La actividad industrial volvió a mostrar signos de debilidad durante mayo. De acuerdo con un informe elaborado por el Centro de Estudios de la Unión Industrial Argentina (UIA), la producción manufacturera cayó cerca de un 5% en comparación con el mismo mes del año anterior y retrocedió un 0,8% respecto de abril, reflejando un escenario de recuperación todavía inestable para el sector. 

El relevamiento, confeccionado a partir de indicadores sectoriales, consumo energético y consultas empresariales, mostró un comportamiento dispar entre las distintas ramas fabriles. Mientras algunas actividades registraron mejoras mensuales, desde la entidad sostuvieron que el desempeño general continúa condicionado por una demanda interna débil y una recuperación que aún no logra consolidarse.

Entre los sectores que exhibieron una evolución positiva se destacaron la construcción y la industria automotriz. Los despachos de cemento aumentaron 3,5% frente a abril, mientras que la producción de vehículos mejoró 2,2% en el mismo período. También mostraron un mejor desempeño relativo la molienda de oleaginosas, la refinación de petróleo, la fabricación de motocicletas y la industria farmacéutica. 

No obstante, el informe remarcó que gran parte del entramado manufacturero continúa operando por debajo de los niveles de años anteriores. Los rubros más afectados siguen siendo aquellos vinculados al consumo interno.
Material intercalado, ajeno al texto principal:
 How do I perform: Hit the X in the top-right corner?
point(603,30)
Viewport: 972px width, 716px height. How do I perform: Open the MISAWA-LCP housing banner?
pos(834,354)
El sector textil registró una caída interanual de 22,2%, mientras que indumentaria, cuero y calzado retrocedieron 15,9%, en un contexto de menor poder adquisitivo.

La producción de maquinaria y equipos también permaneció en terreno negativo, con una baja interanual de 20,2%, impulsada principalmente por la menor fabricación de maquinaria agrícola. En la misma línea, otros indicadores tampoco lograron revertir la tendencia: la actividad metalmecánica cayó 1,4% respecto de abril y la producción de bebidas retrocedió 3,1% en la comparación mensual.

Por último, la demanda de energía eléctrica de los grandes usuarios industriales disminuyó 2,1% frente al mes anterior y las exportaciones hacia Brasil retrocedieron 7,6%. En ese contexto, desde la UIA sostuvieron que la combinación de un consumo interno debilitado, la mayor competencia de las importaciones y un comercio exterior con menor dinamismo continúa condicionando la evolución de la actividad.